▶ WORK TO BE COMPLETED:
Starting with the line that contains "You are a computer-use agent. Image", copy each line exactly through the end of the listing, and omit all pictures.

▶ TASK INPUTS:

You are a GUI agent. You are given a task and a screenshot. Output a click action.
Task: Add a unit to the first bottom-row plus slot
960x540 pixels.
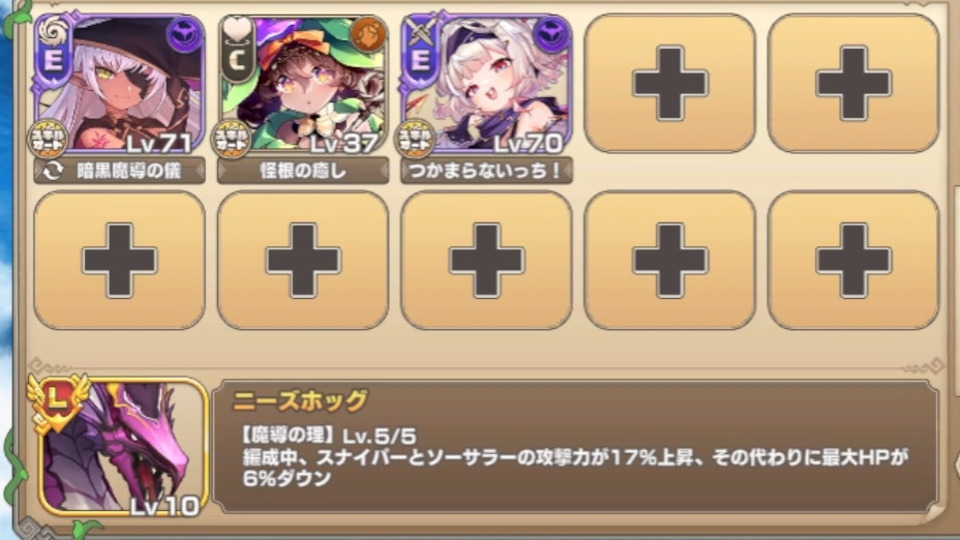(x=119, y=260)
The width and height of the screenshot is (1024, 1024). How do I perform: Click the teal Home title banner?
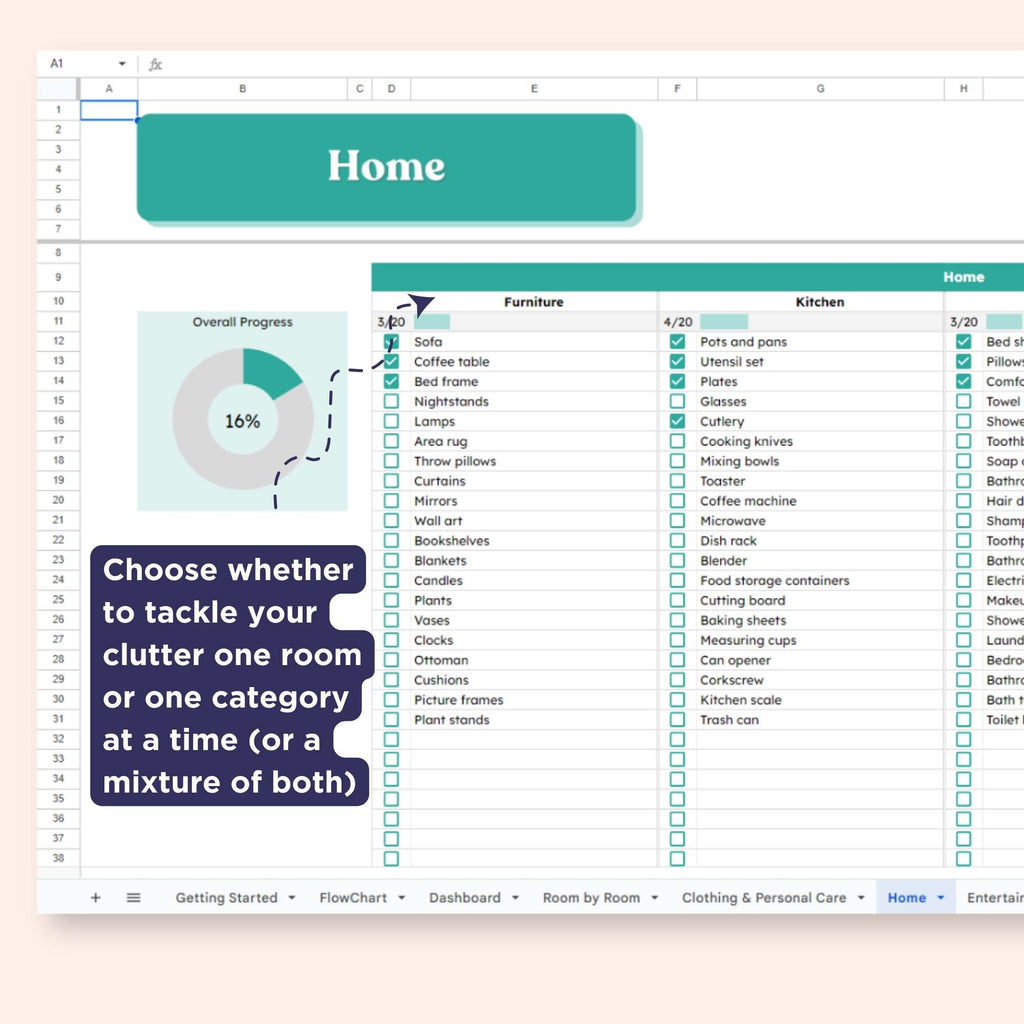tap(386, 167)
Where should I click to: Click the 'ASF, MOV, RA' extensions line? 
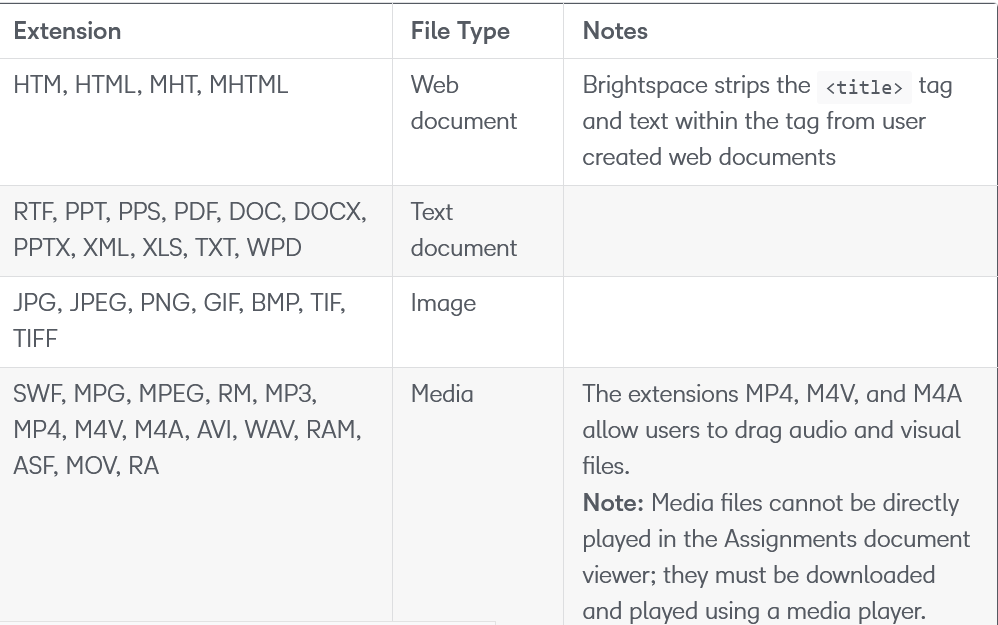[86, 466]
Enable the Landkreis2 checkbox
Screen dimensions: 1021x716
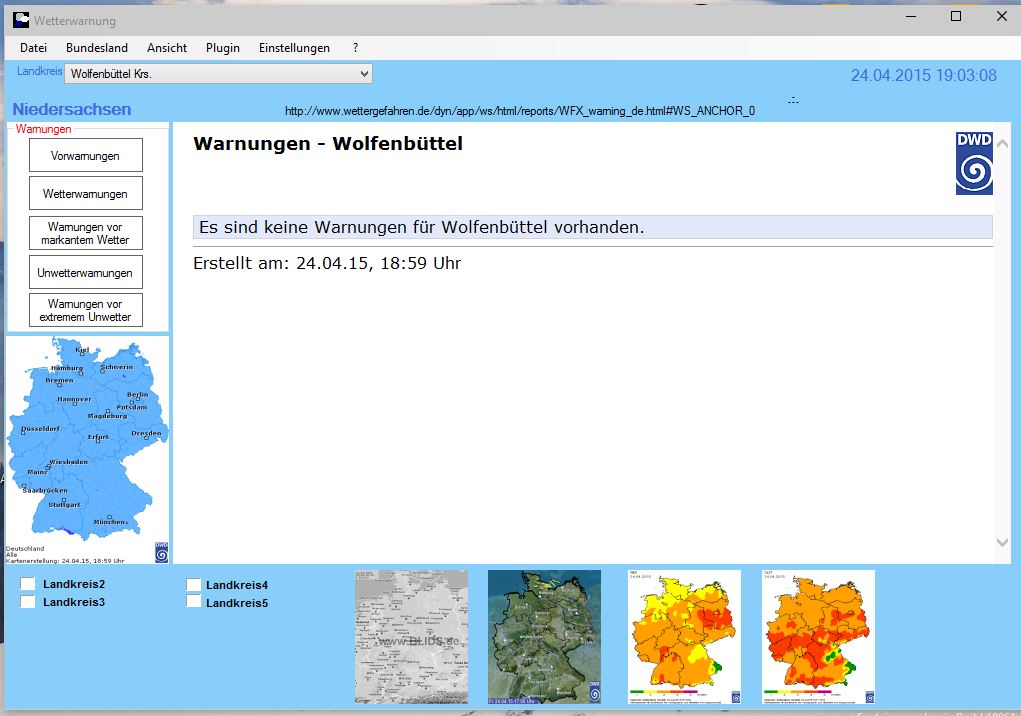28,584

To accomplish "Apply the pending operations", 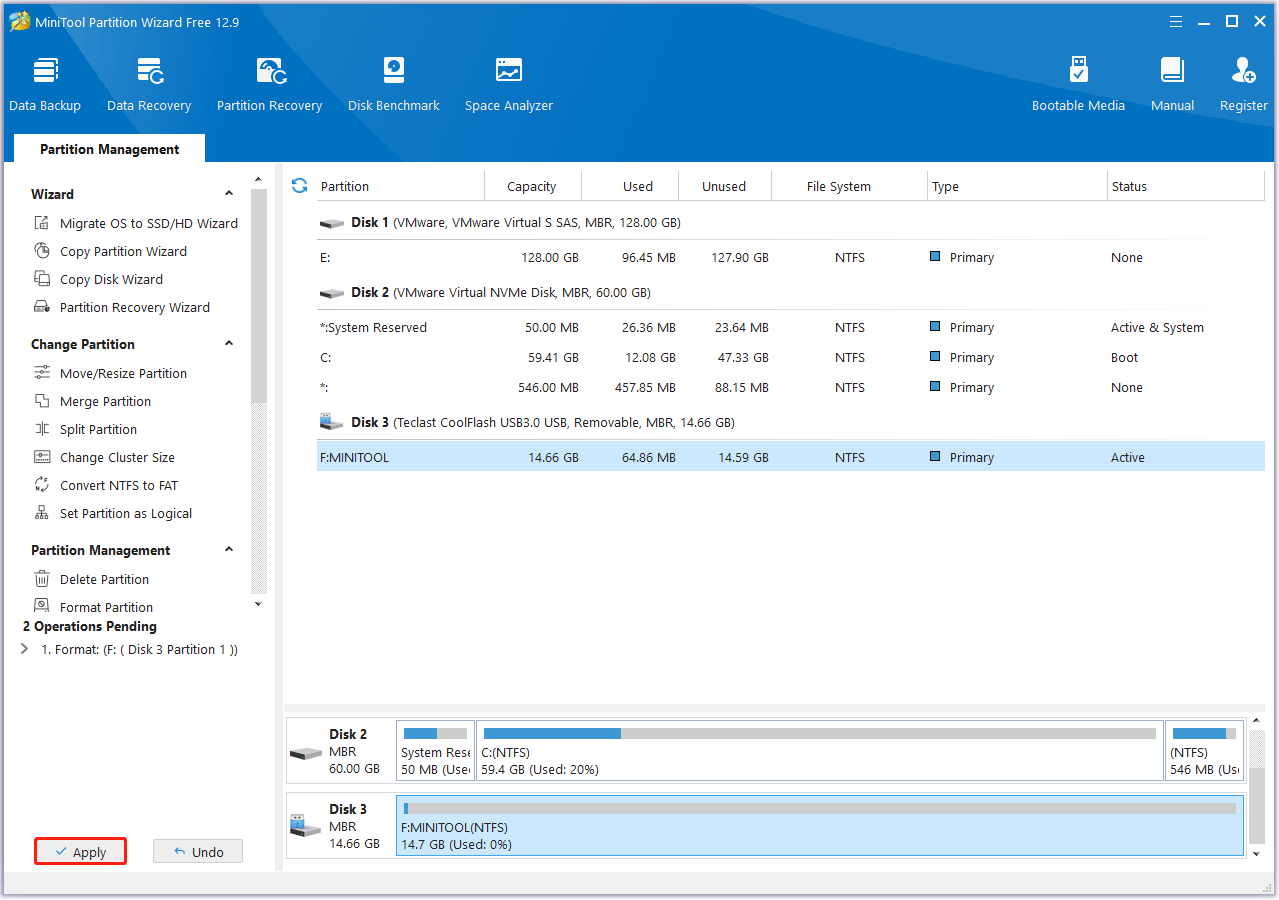I will pos(80,851).
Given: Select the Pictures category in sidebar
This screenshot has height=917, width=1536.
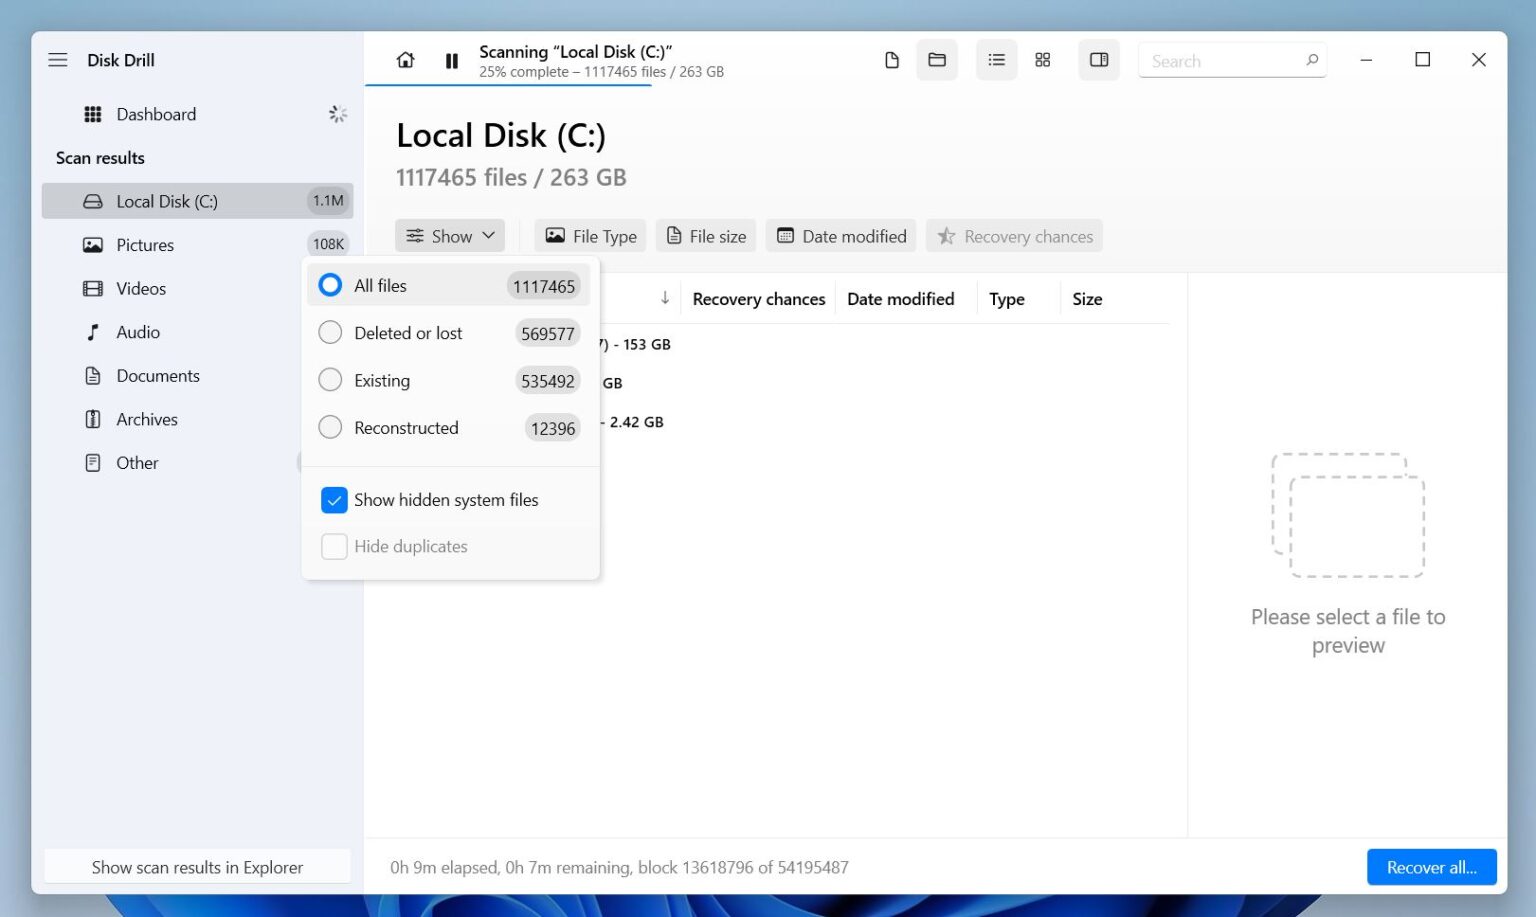Looking at the screenshot, I should [145, 245].
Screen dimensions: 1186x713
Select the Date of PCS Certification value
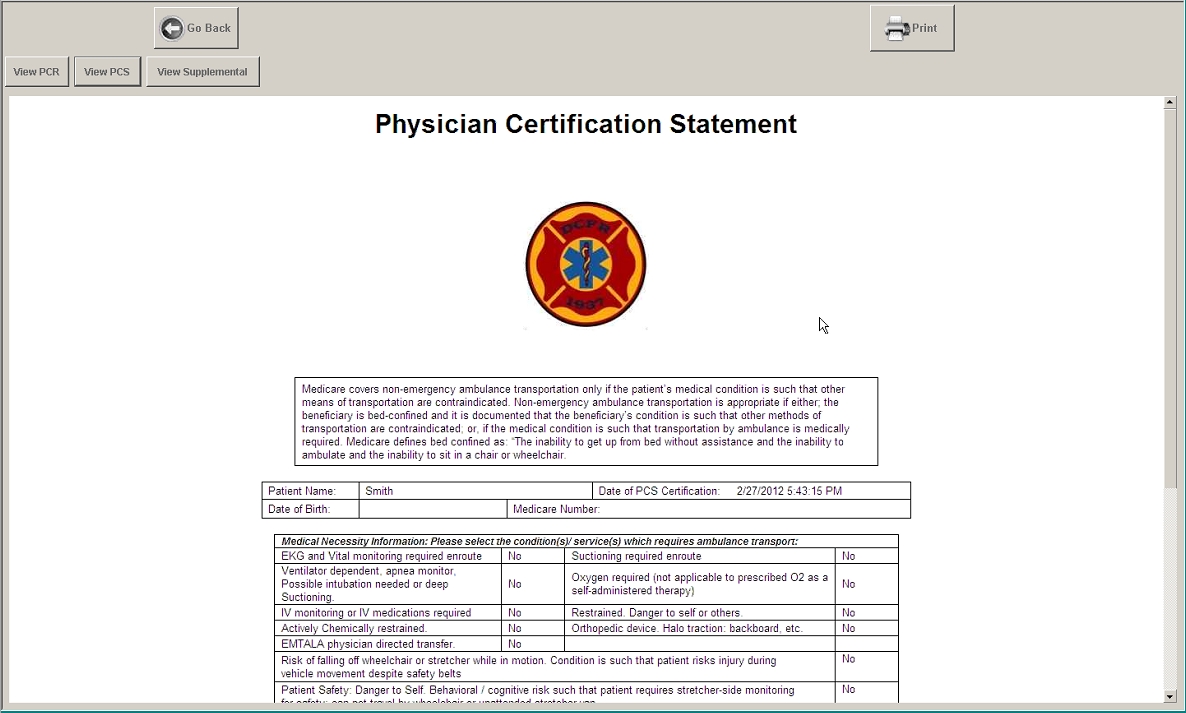pyautogui.click(x=789, y=491)
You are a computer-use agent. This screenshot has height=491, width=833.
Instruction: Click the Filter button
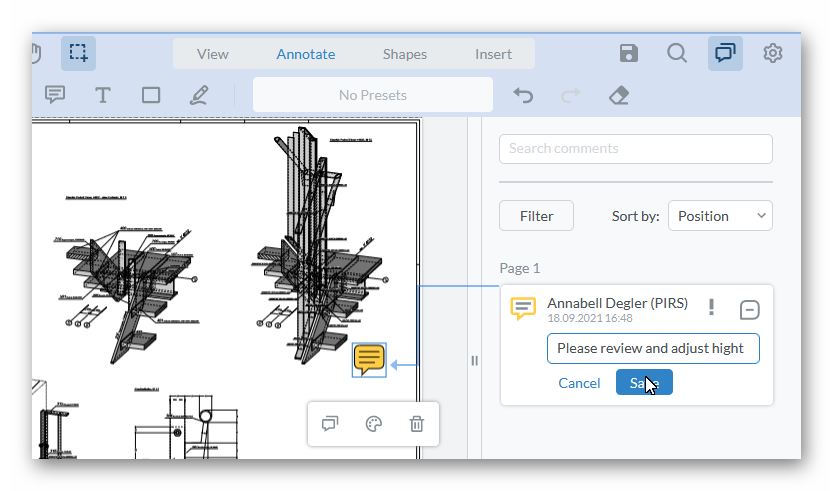point(536,216)
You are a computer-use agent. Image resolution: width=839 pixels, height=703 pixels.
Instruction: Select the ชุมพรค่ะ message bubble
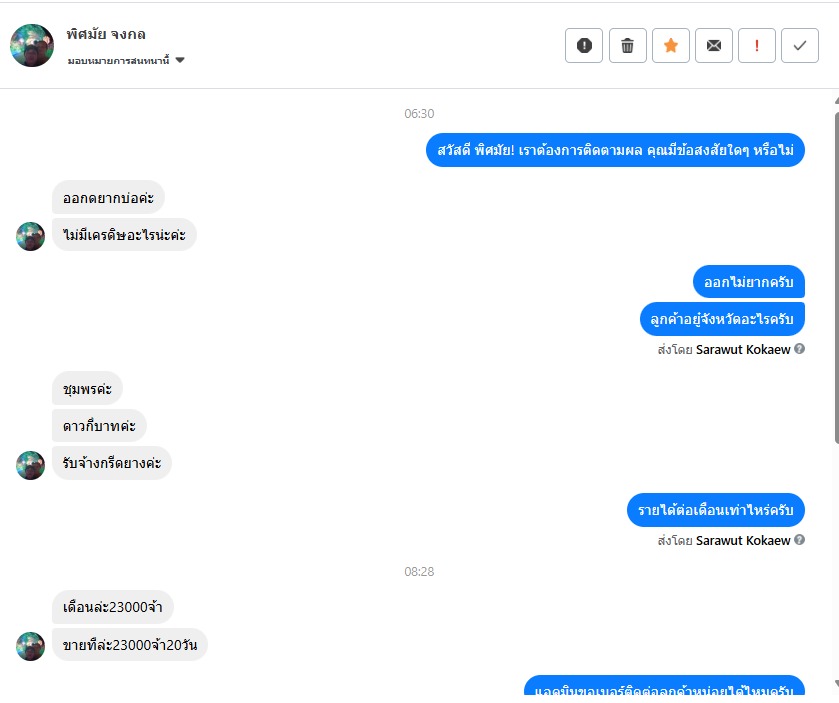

▶ EXERCISE RESPONSE:
You are a computer-use agent. Image resolution: width=839 pixels, height=703 pixels.
Instruction: Select the ชุมพรค่ะ message bubble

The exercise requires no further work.